The loss of Betima—who had become a friend to Wren even without sharing their mutual secrets about being Modified—heightens The Isolation of Secrecy Wren feels at the base. She suffers an increased sense of loneliness, thinking, “I’m in a room full of people, yet I’m completely alone. I’ve always been alone” (222). The very real danger Roe and the other recruits pose to Wren’s own safety also brings up feelings of entrapment and suffocation. Her developing relationship with Cross offers some relief from the crushing sense of isolation, but even with him, she cannot risk revealing her true self, and her identity remains wrapped in layers of performance, with the potential for deadly consequences if any of her overlapping masks should slip.

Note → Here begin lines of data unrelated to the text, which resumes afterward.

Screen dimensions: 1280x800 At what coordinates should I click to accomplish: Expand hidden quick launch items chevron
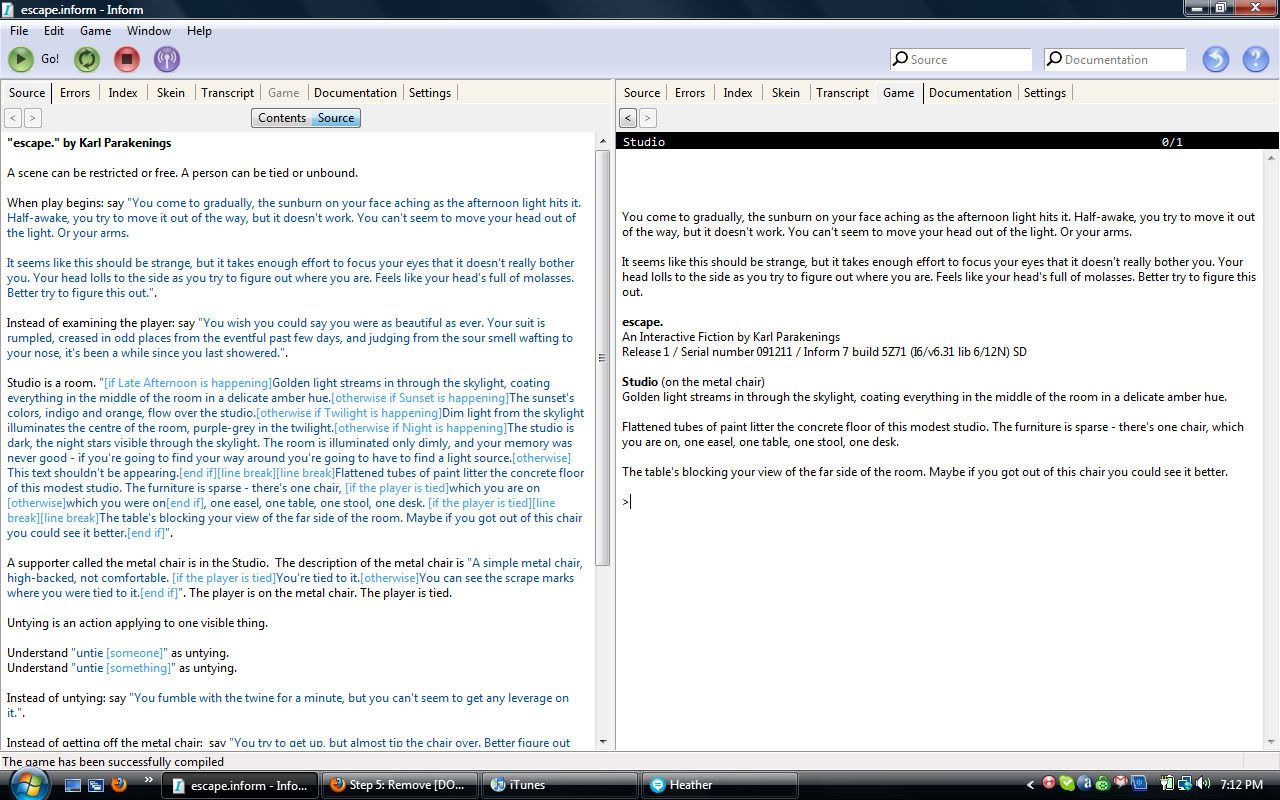click(149, 781)

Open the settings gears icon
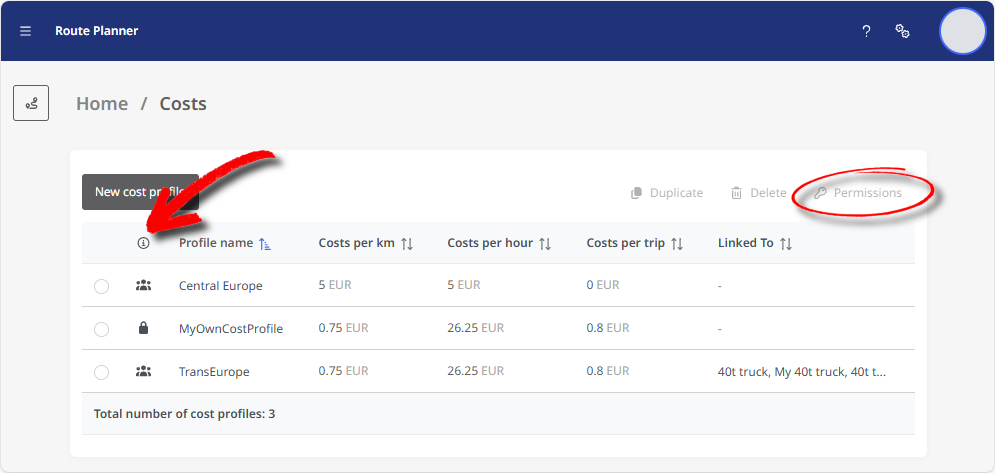[902, 31]
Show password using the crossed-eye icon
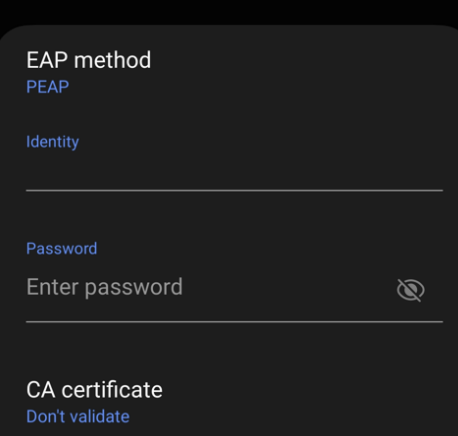 point(410,290)
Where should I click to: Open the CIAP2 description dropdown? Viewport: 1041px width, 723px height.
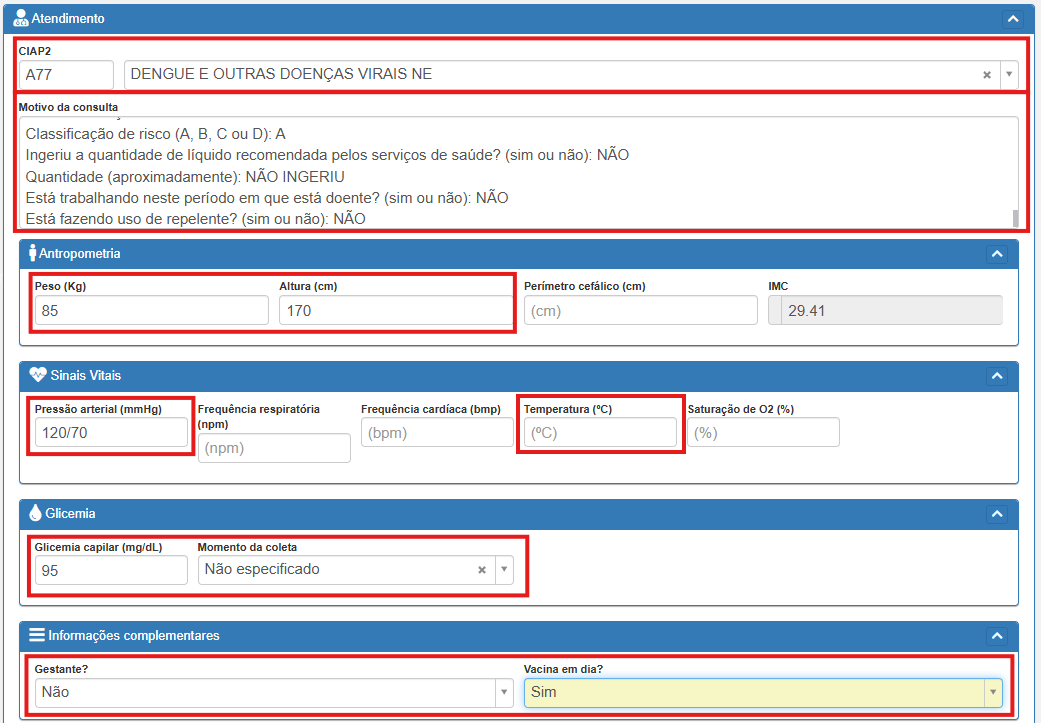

Roe’s cruel actions create an internal conflict for Wren, exposing The Moral Ambiguity of War. Wren is furious on behalf of Betima and all Mods, but she also acknowledges that the Uprising, the rebel organization fighting against Command’s oppression of Mods, does not care about her or anyone else on an individual level: “Nobody cares about me. Tana is dealing with her own troubles. The network doesn’t care about my existence” (225). While Wren wants to dismantle the government dedicated to eradicating her kind, she is hurt by the fact the Uprising treats its operatives as expendable tools in service of a political cause. Wren also acknowledges that she is softening emotionally toward many of her fellow recruits. She is finding it more and more difficult to avoid friendships with Lyddie and Kaine in particular. She views herself as “standing at the crossroads of some parallel universe, staring at divergent paths, one where an alternate reality is mine for the taking” (210). Though she feels tempted to choose this alternate reality, serving the Command as a Silver Block soldier, just to enjoy the friendships she has made at the Program, she also knows that doing so would mean abandoning the duty she feels to fight for the right of Mods to live without persecution.